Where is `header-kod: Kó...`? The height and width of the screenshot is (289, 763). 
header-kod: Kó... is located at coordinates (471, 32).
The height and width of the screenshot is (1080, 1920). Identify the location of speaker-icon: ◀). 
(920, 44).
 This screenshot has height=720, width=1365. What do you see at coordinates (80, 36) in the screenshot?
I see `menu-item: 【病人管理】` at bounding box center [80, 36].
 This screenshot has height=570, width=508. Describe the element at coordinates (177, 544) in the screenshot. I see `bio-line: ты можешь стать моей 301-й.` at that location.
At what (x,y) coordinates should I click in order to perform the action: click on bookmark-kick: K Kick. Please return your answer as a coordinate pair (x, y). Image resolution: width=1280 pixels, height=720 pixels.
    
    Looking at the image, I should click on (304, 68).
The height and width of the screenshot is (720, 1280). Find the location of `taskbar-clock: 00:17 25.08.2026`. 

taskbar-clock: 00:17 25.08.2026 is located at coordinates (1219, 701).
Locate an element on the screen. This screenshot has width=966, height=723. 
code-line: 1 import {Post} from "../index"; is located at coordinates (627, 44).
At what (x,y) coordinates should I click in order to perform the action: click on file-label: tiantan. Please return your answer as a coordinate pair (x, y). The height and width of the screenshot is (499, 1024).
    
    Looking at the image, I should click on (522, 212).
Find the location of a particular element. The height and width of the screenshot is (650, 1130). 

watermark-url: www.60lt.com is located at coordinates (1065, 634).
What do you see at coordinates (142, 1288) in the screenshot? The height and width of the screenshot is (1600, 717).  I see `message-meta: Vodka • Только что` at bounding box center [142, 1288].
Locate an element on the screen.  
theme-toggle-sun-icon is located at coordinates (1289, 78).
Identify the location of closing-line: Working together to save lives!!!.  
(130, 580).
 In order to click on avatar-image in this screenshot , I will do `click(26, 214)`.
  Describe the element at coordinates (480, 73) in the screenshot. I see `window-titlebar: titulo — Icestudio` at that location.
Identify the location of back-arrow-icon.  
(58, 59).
■ ■ ■ ■ ■
Riscrivi tutte le voci qui sopra sostituendo "The height and width of the screenshot is" con "The screenshot's height and width are" e lasciando invariato tutto il resto.

#### Soluzione:
Where is `header-kod: Kó...`? The screenshot's height and width are (289, 763). 
header-kod: Kó... is located at coordinates (471, 32).
The screenshot's height and width are (1080, 1920). Identify the location of speaker-icon: ◀). 
(920, 44).
 This screenshot has height=720, width=1365. What do you see at coordinates (80, 36) in the screenshot?
I see `menu-item: 【病人管理】` at bounding box center [80, 36].
 This screenshot has height=570, width=508. Describe the element at coordinates (177, 544) in the screenshot. I see `bio-line: ты можешь стать моей 301-й.` at that location.
At what (x,y) coordinates should I click in order to perform the action: click on bookmark-kick: K Kick. Please return your answer as a coordinate pair (x, y). Image resolution: width=1280 pixels, height=720 pixels.
    
    Looking at the image, I should click on (304, 68).
The screenshot's height and width are (720, 1280). Find the location of `taskbar-clock: 00:17 25.08.2026`. 

taskbar-clock: 00:17 25.08.2026 is located at coordinates (1219, 701).
Locate an element on the screen. This screenshot has width=966, height=723. 
code-line: 1 import {Post} from "../index"; is located at coordinates (627, 44).
At what (x,y) coordinates should I click in order to perform the action: click on file-label: tiantan. Please return your answer as a coordinate pair (x, y). The screenshot's height and width are (499, 1024).
    
    Looking at the image, I should click on (522, 212).
Find the location of a particular element. The screenshot's height and width are (650, 1130). 

watermark-url: www.60lt.com is located at coordinates (1065, 634).
What do you see at coordinates (142, 1288) in the screenshot? The screenshot's height and width are (1600, 717).  I see `message-meta: Vodka • Только что` at bounding box center [142, 1288].
Locate an element on the screen.  
theme-toggle-sun-icon is located at coordinates (1289, 78).
Identify the location of closing-line: Working together to save lives!!!.  
(130, 580).
 In order to click on avatar-image in this screenshot , I will do `click(26, 214)`.
  Describe the element at coordinates (480, 73) in the screenshot. I see `window-titlebar: titulo — Icestudio` at that location.
Identify the location of back-arrow-icon.  
(58, 59).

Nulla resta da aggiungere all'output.